The supplies of information that we rely on to help us get through this madness don’t help us very much if they insist on portraying a world in which one thing follows another and everything develops according to an authoritative, reliable timeline. We need information to be available for just the activity we are on, at just the time we need it, in just the amount and at just the level that makes sense right then.
That’s the consuming side. As suppliers of information for people using computers, we’re called on to provide information that supports the way our readers actually behave online. If our information is locked up in large, unique, cohesive batches of prose, we can expect to spend most of our time searching and editing and managing those batches, leading to more and more duplication, inefficiency and human error.
What’s good about the new way?
Real computer users can be compared to a bee in a garden. They hover around, briefly select a landing place and move on when they have what they came for, then do it again. Their effectiveness is determined by how much they can get out of each flower they visit. The more specific information they can derice from each of those flowers (What is this color exactly? How did I get here? How much pollen can I get from this variety?), the better their overall honey-making day.

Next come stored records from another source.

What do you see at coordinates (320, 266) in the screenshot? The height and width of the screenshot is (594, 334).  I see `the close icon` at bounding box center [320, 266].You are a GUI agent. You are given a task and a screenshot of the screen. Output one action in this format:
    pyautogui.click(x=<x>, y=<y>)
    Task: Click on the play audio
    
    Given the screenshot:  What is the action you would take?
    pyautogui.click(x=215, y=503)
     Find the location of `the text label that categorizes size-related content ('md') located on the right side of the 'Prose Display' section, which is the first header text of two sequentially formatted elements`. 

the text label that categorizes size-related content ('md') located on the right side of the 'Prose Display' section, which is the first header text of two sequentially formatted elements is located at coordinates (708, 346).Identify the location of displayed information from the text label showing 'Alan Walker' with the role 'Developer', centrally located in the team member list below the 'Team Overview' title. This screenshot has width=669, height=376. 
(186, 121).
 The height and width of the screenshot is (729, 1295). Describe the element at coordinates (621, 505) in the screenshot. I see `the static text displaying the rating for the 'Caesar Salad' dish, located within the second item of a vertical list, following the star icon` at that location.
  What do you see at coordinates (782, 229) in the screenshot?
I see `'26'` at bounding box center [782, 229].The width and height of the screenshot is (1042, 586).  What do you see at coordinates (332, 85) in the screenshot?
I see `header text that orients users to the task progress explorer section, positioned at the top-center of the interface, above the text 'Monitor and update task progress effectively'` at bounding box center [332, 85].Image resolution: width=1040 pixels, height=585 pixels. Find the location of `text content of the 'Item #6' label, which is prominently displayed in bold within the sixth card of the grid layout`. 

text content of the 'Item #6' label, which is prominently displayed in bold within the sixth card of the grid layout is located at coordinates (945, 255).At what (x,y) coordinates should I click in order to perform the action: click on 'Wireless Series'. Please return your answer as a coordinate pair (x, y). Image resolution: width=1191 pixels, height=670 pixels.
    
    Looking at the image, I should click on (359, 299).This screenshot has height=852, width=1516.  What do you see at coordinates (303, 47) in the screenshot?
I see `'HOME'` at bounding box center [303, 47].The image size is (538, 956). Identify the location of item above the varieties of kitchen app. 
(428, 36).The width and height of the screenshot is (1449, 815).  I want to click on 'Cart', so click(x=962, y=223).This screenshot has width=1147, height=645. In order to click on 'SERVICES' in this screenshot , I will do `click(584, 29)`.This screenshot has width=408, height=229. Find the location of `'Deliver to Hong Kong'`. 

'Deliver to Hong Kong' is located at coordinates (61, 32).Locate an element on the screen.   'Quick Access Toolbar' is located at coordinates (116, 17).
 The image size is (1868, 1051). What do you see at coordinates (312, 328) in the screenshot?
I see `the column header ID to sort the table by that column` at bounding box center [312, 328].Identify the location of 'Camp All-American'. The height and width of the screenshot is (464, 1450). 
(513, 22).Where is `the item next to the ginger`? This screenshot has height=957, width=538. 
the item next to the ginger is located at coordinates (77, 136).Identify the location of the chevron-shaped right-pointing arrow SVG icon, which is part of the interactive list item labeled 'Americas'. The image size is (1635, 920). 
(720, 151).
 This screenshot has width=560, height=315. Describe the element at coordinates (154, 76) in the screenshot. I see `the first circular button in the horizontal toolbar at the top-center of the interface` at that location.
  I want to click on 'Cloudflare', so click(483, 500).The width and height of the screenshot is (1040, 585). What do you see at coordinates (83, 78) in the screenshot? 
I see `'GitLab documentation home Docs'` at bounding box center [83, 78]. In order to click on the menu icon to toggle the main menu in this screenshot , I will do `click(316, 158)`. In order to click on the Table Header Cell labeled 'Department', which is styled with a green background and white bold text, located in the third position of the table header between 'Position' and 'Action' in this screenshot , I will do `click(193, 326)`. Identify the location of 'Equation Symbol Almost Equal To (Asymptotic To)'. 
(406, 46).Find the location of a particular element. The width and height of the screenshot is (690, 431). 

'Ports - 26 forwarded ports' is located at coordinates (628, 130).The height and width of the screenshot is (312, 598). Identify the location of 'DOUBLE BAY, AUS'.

We can’t predict which flower a bee will visit next. We can predict, though, that it won’t follow a schedule of stops at particular ones. That’s what a manual is, or a guide: a schedule of stops at particular screens, pages or resources. We would never offer a bee a schedule for its pollen-gathering chores: that would be silly.
What we might do instead is develop a collection of discrete bits of information about all the different things the bee has to get done. Some of those bits only make sense when a bee is visiting a particular species of flower. Others are more generally useful, like navigational hints.
It would take some work. We would have to watch the bees carefully, to develop a model of where they go and how they do things. We would have to keep close track of our bits of information, so as not to describe the same thing twice, or leave out something important.
Then, if we could figure out a way to attach to each flower a unique set of those information bits, including everything the bee needs to know right then and there and nothing it doesn’t need to know, we could really make that bee a champion pollen-collector.
If our information bits were sufficiently standardized so we could mix and match them freely, we could put together such a set of information on the spur of the moment, even for a flower that we didn’t even know about.
If, on top of that, we could make that information pop up in front of the bee, with the bee barely even realizing it had triggered it, we would be revolutionizing the work lives of bees. We’d be on the cover of National Geographic.
Categorised as: Geekery
When was “Online documentation … effort to duplicate the experience of reading a book”
When WinHelp came out, it was hypertext, a concept that had been around a long time before it got implemented. WinHelp implemented it poorly, and hypertext is still not what it should be.
Every media forces changes in content, because of the constraints in the media itself. Online is another media entirely.
I know how to deliver only and exactly what the reader needs, but VCs will invest in improving reading, so it isn’t going to happen.
I think Winhelp’s potential was not well understood for the first decade or so, even by Microsoft. That online reading and writing is in fact a new medium, and not a new way of reading and writing books, escaped a lot of people then, and still escapes a lot of people today. What’s encouraging is that the DITA standard seems to incorporate this awareness. It’s really hard to fall back into the book model when you are working in DITA.